- やること:
原文によると、マンキン博士が初めてプログラミングを学んだのは、学部時代にどこで見つけたどんな仕事の一環としてか。

- 原文:
· · · ·

あなたの障害が研究に支障を来したことはありますか?

マンキン博士:多少はあります。実際に昆虫が生息しているところまで行ったほうがいい研究もありますから。私のいないところで他の人が集めた録音などに頼って研究するよりもね。そのために私がこれまでやってきたのは、研究協力者として、フィールドワークをやる昆虫学者の中で、私と一緒に仕事をしてもいいという人を見つけて、研究に必要な信号を集められる体制を作ることでした。それはとても興味深いプロセスでした。科学者たちはとても機知に富んでいます。そもそもそれがなければ、科学者にはなれませんからね。私たちはいろいろなことをできるように工夫を凝らして、実際私が数段の段差を上って1キロか2キロ歩くことさえできれば、かなりのことがこなせるようになったんです。最近は歳も取って、以前ほど自由にはなりませんが、それでも今も野外調査をこなせる体力は残っています。

科学者を目指す中でどんな困難がありましたか?

マンキン博士:私の障害は目に見えるものなので、まずは科学の道に進むことへの後押しが得られませんでした。結局自分の意志で決めましたが、そうしてよかったと思っています。振り返ってみれば他に選択肢はなかったんです。なぜなら私には強い好奇心がありました。そしてそれなりの頭もあって、決して世界一優秀な人間ではありませんが、学校ではいい成績をとることもできました。科学者になりたいと思ったら、やはり学校でいい成績を修めないといけないですからね。それで誰からの後押しもありませんでしたが、この道を進み続けることができたんです。幸いにも、高校時代に全米育英奨学金テストを受けて、日本にも似たようなものがあると思いますが、それでいい成績を修めたおかげで、学費免除と給付金を受けることができました。また学部時代はニューメキシコ州立大学で科学に関連するラボの仕事を見つけて、そこの仕事の一環として初めてプログラミングも学びました。学部時代に早期教育を受けたことが、大学院の助手やポスドク、実際の就職にもつながっていきました。前に進むのが難しいと感じたことが何度かありましたが、そんなときになぜか2度3度の幸運な転機が訪れて、4つか5つのいいアイデアが浮かんでくるんです。前に進むための力が必要なときそういうことが起きて、何とか今もこの業界に残っているわけです。

· · · ·

- データ:
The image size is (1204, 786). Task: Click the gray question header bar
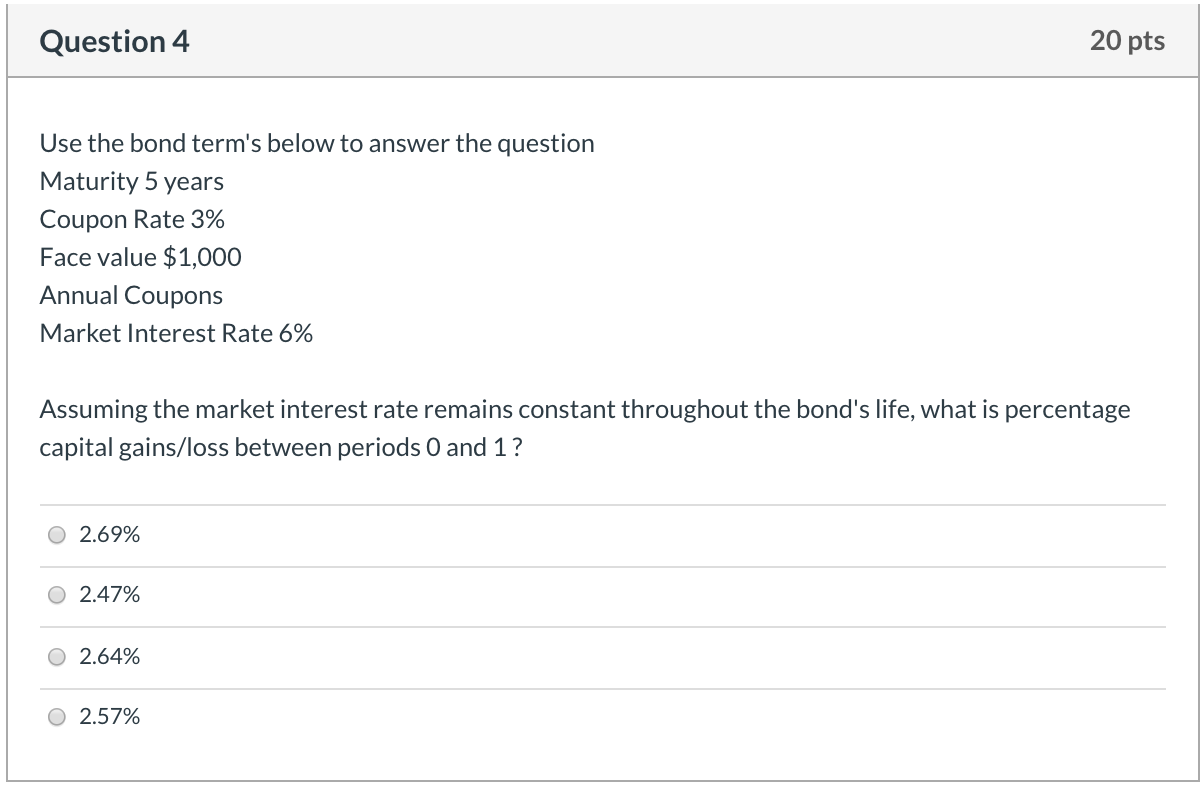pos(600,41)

· · · ·

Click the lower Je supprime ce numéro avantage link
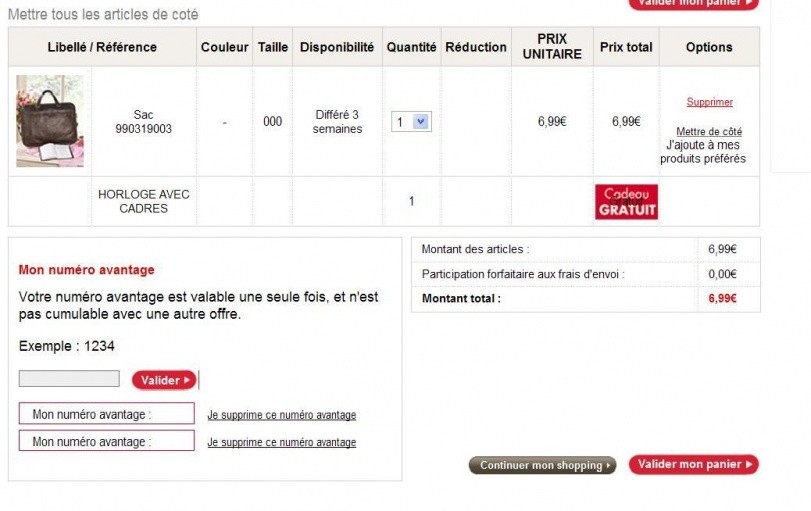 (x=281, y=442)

· · · ·

- 解答:
ニューメキシコ州立大学で見つけた、科学に関連するラボの仕事の一環として学んだ。